Anton was confused. “So then, it is spies who are being targeted? Could the killer be one of your fellow lumières?”

Camille shook his head. “Not that I know of. And as for who is being targeted, well, that is very odd. Four men have died so far, each of them relatively new to the city. They are largely solitary individuals, not members of established groups, and all of them have shown varying levels of talent in thaumaturgy.”

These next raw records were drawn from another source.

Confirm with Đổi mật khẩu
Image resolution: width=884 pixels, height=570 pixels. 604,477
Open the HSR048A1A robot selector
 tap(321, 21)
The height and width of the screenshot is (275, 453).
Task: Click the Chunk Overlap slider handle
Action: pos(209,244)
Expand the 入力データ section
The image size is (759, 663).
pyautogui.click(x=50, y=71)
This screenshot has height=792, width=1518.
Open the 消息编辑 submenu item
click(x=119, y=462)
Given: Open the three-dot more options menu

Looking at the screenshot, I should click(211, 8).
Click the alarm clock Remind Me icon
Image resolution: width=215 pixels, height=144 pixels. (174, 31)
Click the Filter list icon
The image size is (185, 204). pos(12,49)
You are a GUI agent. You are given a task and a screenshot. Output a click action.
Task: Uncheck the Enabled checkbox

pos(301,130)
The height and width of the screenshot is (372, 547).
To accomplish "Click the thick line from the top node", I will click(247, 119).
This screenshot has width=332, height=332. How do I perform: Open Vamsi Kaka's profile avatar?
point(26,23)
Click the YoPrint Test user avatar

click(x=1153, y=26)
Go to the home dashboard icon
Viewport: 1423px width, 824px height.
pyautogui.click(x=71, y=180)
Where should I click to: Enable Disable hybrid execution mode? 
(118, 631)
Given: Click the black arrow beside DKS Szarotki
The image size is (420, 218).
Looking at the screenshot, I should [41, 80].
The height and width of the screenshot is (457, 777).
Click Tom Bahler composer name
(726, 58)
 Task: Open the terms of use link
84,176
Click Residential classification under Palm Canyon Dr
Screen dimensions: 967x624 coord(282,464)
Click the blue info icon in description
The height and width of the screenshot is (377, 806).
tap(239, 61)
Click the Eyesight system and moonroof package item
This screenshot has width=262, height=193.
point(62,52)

Now it was Anton’s turn to frown. “What do you mean by that? Are you speaking of formal masters or priests, or students, or is it street magic?” Street magic was what those who were born with more ability than most to effect thaumaturgy but without the means for a proper education, resorted to in order to hone their skills. Street magic was an unpredictable mirror of formal thaumaturgy, cut with poor ingredients and improper alchemical equations. Street magic could be immensely powerful when done by the right practitioner, but more than half who tried anything more complicated than a simple locator or resonance spell ended up hurting themselves, or even dying, from backlash.

“A combination of all, actually. One man was a journeyman thaumaturgical locksmith, employed by one of the banks. He was quite proficient within his own sphere, but knew little beyond it. Another was a priest, again a young man, stopping here to continue his study of religious architecture. The final two were street mages, one specializing in keeping away vermin, the other a finder.”

“A finder?” That was a rare skill to develop, especially for someone with an inferior education. “He must have been in high demand.”

“And he took the longest to die,” Camille said grimly. “All four of these men were killed over the past two weeks, all four of them tortured before having their throats slit. Whatever their murderer was looking for, it seems that he or she hasn’t discovered it yet.”

“How has none of this appeared in the papers? Why haven’t I heard of it before now?”

“The margrave of this canton has taken pains to conceal the deaths, putting the bodies in holding as they appeared. He requested a lumière to look into the matter, and thus, here I am.”

“You said you would allow no other to take it up.” Anton felt his face heat, and was grateful for the dim light in his laboratory. “But you haven’t yet said why, other than the fact that these men share my origin.”

“It is more than that. All young men, all arriving three months ago, all thaumaturges to some degree, all tortured to death. Do you not see the common thread?”

Anton frowned. “Other than what you’ve already laid out?”

“In addition to it, perhaps. Anton,” now Camille laid his hands on Anton’s shoulders and looked him straight in the eyes, “they are all of them quite similar to you. I kept your true identity hidden after the debacle on the train, but not everything could be concealed, including the truth that you were not, in fact, Consul Hasler, once the discovery of his body had breached the gap from Paris to Zürich.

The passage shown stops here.